RAW DATA.
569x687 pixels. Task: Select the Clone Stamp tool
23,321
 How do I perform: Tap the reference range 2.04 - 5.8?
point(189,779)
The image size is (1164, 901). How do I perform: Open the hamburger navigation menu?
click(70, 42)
==
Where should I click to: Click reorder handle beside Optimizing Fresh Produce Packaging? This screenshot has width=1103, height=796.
--
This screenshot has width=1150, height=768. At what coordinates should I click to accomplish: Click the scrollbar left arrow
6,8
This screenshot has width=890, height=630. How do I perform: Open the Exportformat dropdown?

WORK TO COMPLETE.
Write out exactly the lines above from the line with "This screenshot has width=1150, height=768." through the line with "This screenshot has width=890, height=630.", both of them included, and leave out all other lines.

ANSWER BOX.
This screenshot has width=1150, height=768. At what coordinates should I click to accomplish: Click the scrollbar left arrow
6,8
This screenshot has width=890, height=630. How do I perform: Open the Exportformat dropdown?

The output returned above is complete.